Gast Faremis has work to do and he must do it quickly. Nothing's served by burning a bridge you're still trying to cross. Sitting in a lab on the sixty-eighth floor of the ShinRa building, Gast hasn't even taken his first step. He knows which files he'll take with him, which ones he'll destroy. He knows he'll take the elevator at the back of the lab at six o'clock when security will be more concerned with shift changes than with why the kind professor they see day in and day out is carrying more work home with him than usual. He knows he'll take the train not to his home in a high-rise above the plate but to the slums in Sector Six. He knows those slums will be the last of Midgar he ever sees.
But it's only noon and thought still hasn't transformed into deed.
He'll leave nothing behind him. He can never erase his name from the harm he has helped ShinRa create, but he can keep his work from being used for even worse. He will not give them another word on the Cetra. He thinks of warning them of his mistake made eight years ago, but knows no one will listen. The results of the Project are not what they expected but more than they hoped for. The truth is irrelevant to them.

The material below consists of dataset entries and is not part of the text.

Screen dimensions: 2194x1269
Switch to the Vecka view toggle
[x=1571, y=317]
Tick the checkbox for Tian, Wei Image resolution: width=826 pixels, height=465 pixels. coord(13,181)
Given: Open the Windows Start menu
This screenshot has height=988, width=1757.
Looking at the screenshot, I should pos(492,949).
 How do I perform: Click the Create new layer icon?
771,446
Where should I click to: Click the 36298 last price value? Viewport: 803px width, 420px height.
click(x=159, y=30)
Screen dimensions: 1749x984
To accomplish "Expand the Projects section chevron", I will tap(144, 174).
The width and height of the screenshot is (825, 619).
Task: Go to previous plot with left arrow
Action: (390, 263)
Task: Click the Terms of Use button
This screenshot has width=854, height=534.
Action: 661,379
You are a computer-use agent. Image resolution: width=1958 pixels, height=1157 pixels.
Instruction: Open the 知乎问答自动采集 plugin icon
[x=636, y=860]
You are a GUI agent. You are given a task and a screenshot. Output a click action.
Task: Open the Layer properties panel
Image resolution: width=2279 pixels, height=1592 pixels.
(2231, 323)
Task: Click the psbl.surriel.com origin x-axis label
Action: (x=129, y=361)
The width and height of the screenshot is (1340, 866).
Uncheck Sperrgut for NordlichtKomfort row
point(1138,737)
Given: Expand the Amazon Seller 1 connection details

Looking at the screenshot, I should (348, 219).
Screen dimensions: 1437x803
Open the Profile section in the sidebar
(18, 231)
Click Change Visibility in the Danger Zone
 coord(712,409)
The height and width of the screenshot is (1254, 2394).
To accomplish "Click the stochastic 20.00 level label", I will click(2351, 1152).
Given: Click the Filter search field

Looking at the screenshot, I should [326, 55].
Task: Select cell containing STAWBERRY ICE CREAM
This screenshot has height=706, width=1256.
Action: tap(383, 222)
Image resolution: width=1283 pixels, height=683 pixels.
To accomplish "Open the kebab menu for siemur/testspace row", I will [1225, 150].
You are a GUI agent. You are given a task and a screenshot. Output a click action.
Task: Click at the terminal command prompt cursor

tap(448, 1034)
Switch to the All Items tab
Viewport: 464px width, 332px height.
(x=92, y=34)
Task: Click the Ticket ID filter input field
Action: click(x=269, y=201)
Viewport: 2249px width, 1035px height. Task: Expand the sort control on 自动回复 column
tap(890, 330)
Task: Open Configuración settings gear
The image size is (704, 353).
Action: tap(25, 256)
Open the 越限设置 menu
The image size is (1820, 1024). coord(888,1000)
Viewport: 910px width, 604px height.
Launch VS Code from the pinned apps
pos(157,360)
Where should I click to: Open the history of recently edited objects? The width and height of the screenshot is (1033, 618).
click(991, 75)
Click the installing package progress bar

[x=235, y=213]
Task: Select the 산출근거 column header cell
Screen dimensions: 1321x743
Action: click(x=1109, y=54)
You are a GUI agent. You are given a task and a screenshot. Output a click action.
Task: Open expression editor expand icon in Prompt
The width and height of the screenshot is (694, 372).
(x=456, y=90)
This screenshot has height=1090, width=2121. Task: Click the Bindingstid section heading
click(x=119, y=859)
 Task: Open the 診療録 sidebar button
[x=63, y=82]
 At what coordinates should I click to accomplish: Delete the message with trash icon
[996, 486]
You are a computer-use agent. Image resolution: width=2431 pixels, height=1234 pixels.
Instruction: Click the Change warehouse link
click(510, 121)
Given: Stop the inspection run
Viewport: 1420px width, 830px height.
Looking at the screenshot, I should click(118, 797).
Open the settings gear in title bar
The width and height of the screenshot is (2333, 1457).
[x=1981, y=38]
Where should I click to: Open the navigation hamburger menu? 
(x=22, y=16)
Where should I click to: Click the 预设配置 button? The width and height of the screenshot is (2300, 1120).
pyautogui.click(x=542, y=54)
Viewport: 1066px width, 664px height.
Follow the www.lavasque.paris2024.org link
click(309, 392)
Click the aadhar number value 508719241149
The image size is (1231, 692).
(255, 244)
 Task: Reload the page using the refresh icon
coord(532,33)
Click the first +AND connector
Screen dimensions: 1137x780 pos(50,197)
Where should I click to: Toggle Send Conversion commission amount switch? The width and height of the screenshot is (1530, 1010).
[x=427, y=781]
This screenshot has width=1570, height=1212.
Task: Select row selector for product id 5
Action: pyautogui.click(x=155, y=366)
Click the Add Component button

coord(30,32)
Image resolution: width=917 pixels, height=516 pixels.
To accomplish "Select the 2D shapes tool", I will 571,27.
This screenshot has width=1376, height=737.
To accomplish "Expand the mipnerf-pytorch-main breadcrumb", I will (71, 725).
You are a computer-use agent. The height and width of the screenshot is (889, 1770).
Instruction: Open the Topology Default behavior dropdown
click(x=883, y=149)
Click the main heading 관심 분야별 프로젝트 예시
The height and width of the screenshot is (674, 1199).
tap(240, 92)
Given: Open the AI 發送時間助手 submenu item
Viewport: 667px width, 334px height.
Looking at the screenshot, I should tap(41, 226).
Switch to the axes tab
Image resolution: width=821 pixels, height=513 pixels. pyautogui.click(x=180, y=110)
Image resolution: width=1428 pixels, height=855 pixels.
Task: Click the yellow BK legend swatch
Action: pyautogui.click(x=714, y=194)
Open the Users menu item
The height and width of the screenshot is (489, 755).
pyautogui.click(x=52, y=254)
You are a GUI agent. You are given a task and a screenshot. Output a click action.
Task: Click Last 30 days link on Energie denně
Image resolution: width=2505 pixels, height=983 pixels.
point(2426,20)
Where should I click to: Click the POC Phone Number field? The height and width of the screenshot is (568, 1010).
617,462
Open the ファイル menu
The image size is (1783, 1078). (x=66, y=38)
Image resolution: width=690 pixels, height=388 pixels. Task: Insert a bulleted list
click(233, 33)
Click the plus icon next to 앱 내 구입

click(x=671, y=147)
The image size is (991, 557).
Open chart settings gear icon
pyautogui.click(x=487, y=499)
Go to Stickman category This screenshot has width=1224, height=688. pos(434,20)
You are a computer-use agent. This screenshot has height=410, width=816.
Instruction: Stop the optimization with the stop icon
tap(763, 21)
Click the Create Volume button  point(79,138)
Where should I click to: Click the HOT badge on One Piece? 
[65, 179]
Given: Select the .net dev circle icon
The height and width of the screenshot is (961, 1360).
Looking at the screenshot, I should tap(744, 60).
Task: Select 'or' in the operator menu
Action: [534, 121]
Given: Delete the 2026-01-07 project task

He tries not to look over to the round container at the center of the lab. He doesn't let himself call it a cage because he doesn't want to admit what that makes the boy who is currently inside of it for observation. It's a lie he doesn't believe but one Gast needs to tell regardless. This wasn't his intention. He never meant for the boy to be in there. Yet there is where the boy is and all of Gast's intentions mean less than nothing as the Project is out of hands even as its taint can never be washed from them.
Another lie he tells himself is that there's nothing he can do to change this. There's a kernel of truth in it that makes this lie more persuasive. It'll be risky enough for him to leave ShinRa. Taking the boy with him would be impossible. Gast's absence won't be noticed until the next morning when he fails to come to work. The boy's absence would be noticed immediately. Time is Gast's only weapon in his escape. Without it, he can't fight the troopers and Turks that will be in pursuit and they will be only too well-armed.
Ifalna is waiting for him. He couldn't do that to her. But he can do this to a child? He is a coward who won't even try. He is a coward who can't even look at the boy he is going to leave behind.
In the beginning, when there was still a chance to turn back, Gast plunged ahead with promises to the boy's mother that everything would be all right. Their cause was important, noble. They would revive a dead race and bring the Promised Land to a world that desperately needed the hope.
I've been lying all along, he thinks. He wants it to stop. He needs it to stop.
Gast leaves his papers behind and summons the courage to face what he has wrought. The boy notices his approach and brightens to an almost smile. If Gast were still lying, he would pretend that he isn't the only person, the only thing that provokes such a reaction, but he is through with the deceit. He will be the person who earns that smile instead.
He surveys the laboratory around him. Aside from the boy, no one is watching him. Busy with projects, away for lunch, they've given him a sliver of time to act. He has minutes, not the hours he was counting on, but used correctly, a small dagger can have the same effect as a sword.
His fingers slide over the keypad controlling the lock on the door. Ifalna will understand. He loves her for her compassion, her warmth. If anyone can erase glass cages from the boy's life, she can. His dreams of having a family with her will just start sooner than he expected.
Something's wrong. He's miskeyed the numbers. He breathes slowly, determined to do this right. He types again but again the light above the keypad remains red and the door locked. The boy is no longer smiling. He watches him with a hopeful apprehension that makes it harder for Gast to remember the combination.
He whispers the numbers this time before he types them. He knows his mistake now. He transposed the fourth and fifth number. The seventh number goes in and the light turns green. This time, he will be the one to smile at the boy but he never gets that far as he sees the look of horrified disgust the boy is giving not him, but the person who must be standing behind him.
"What are you doing?" asks Hojo and Gast falls back on lies and tells his one-time subordinate that he only wanted to talk to the boy.
He walks back to his office, aware that Hojo's eyes follow every step.
At six o'clock, Gast Faremis leaves the ShinRa building for the final time. He boards the elevator alone and as it descends, he tells himself that he'll see Ifalna soon. She will understand.
Author's Note: Gast has always been a problematic character for me. Yeah, he's Aeris' daddy, he seems all sweet and nice on those videotapes with Ifalna and Sephiroth thinks he's, like, the greatest person ever, but still…this is the guy who started the Jenova Project. And he obviously stuck around enough for Seph to know him, but never bothered to tell Seph anything. I don't think he's a bad person by any means. He was probably doing what he thought was right or the best that he could under the circumstances, which means if he was a person a conscious, there had to be some guilt issues there. So, me plus love of angst plus love of low screen time characters equals fic.